ConocoPhillips’ stake in Syncrude is expected to attract interest both from companies that have a stake in the oil sands and from newcomers.

One likely bidder is Calgary-based Canadian Oilsands Trust, Syncrude’s biggest shareholder with 37 per cent. Its partners include, among others, ExxonMobil, Nippon Oil, Suncor and Nexen.

Chinese and South Korean oil groups have stepped up their interest in the oil sands as a way of securing future oil supplies.

Korea National Oil Corporation bought Harvest Energy Trust for $1.8bn earlier this month, while PetroChina paid $1.9bn for two oil sands projects.

The Alberta oil sands are estimated to contain the world’s biggest oil reserves after Saudi Arabia.

Mr Mulva said its full-year cost-reduction target of $1.4bn had been achieved, and said the company’s “refocused exploration programme” was delivering strong results, pointing to efforts in the Gulf of Mexico, onshore US shale gas and in Australia’s Browse Basin.

ft.com



To: Seeker of Truth who wrote (57067)10/29/2009 4:39:36 PM
From: Snowshoe  Read Replies (2) | Respond to of 218195
 
The Canadian oil sands will be a great source of road building material over the next 10,000 years, for swarms of electric vehicles...

Tesla Roadster sets new record by going 313 miles on one charge
topspeed.com



To: Seeker of Truth who wrote (57067)10/29/2009 4:57:34 PM
From: Box-By-The-Riviera™  Read Replies (1) | Respond to of 218195
 
ask tommaso. last he said, it is the bulk of his family's net worth.



To: Seeker of Truth who wrote (57067)10/29/2009 5:06:46 PM
From: Tommaso  Respond to of 218195
 
Actually the price has doubled since early this year:

finance.yahoo.com

And I bought half of what I hold at that low price. The other half I bought at a much lower price several years ago.

The dividend was much higher a year ago when oil was coming down from $140, and has just been raised from 25 cents to 35 cents.

It seems natural, for the distributions and the stock price of a company that manufactures high quality crude for about $35 a barrel, to rise and fall with the price of crude.

Of course, anyone who thinks that the world is full of mammoth undiscovered oilfields is not likely to be impressed with the Syncrude operation.



To: Seeker of Truth who wrote (57067)10/29/2009 7:27:01 PM
From: energyplay  Respond to of 218195
 
Tommaso understands Canadian oil sands very well. Besides the natural gas cost, which is still dropping (I expect they paid higher prices at the start of the Q3) they have capital costs and depreciation, and some labor cost. Higher oil prices and lower NG prices will expand the gross profit.

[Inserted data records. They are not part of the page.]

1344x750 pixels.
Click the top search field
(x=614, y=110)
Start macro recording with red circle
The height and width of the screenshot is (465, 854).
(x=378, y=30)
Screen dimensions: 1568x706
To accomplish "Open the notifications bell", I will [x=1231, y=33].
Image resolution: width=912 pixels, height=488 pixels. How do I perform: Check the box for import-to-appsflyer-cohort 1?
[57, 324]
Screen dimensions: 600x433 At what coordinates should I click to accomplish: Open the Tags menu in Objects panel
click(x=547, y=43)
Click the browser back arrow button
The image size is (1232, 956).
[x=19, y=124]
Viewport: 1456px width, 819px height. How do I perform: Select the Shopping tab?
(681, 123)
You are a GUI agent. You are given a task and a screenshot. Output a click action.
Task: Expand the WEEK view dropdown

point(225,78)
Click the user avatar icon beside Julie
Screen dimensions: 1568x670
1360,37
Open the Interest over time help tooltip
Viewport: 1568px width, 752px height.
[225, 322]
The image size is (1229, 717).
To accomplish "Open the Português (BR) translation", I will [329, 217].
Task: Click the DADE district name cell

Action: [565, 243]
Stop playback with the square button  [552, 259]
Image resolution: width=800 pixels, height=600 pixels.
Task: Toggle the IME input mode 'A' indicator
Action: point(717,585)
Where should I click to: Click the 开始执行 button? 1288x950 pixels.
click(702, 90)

50 years is plenty of reserves.



To: Seeker of Truth who wrote (57067)10/29/2009 8:01:44 PM
From: RJA_  Read Replies (1) | Respond to of 218195
 
>>Anybody understand this?

COS has to have a certain minimum price, otherwise they loose money on each barrel sold.

Last time I looked, this was around $60 (it keeps going up).

Part of that was the Natural Gas component, so as this price has dropped, perhaps the break even has also dropped.

However, once below the break even... COS looses money... and the break even is relatively high.

There is also the unknown effect of the change in taxation of the Canadian Oil Trusts... this will have an effect on the dividend... and when I ask, COS as a policy will not tell you about future dividends.

So, if your basis is cheap enough, a good stock. If not, well, all depends on price of oil, price of NG, and take of Mother Mapleleaf.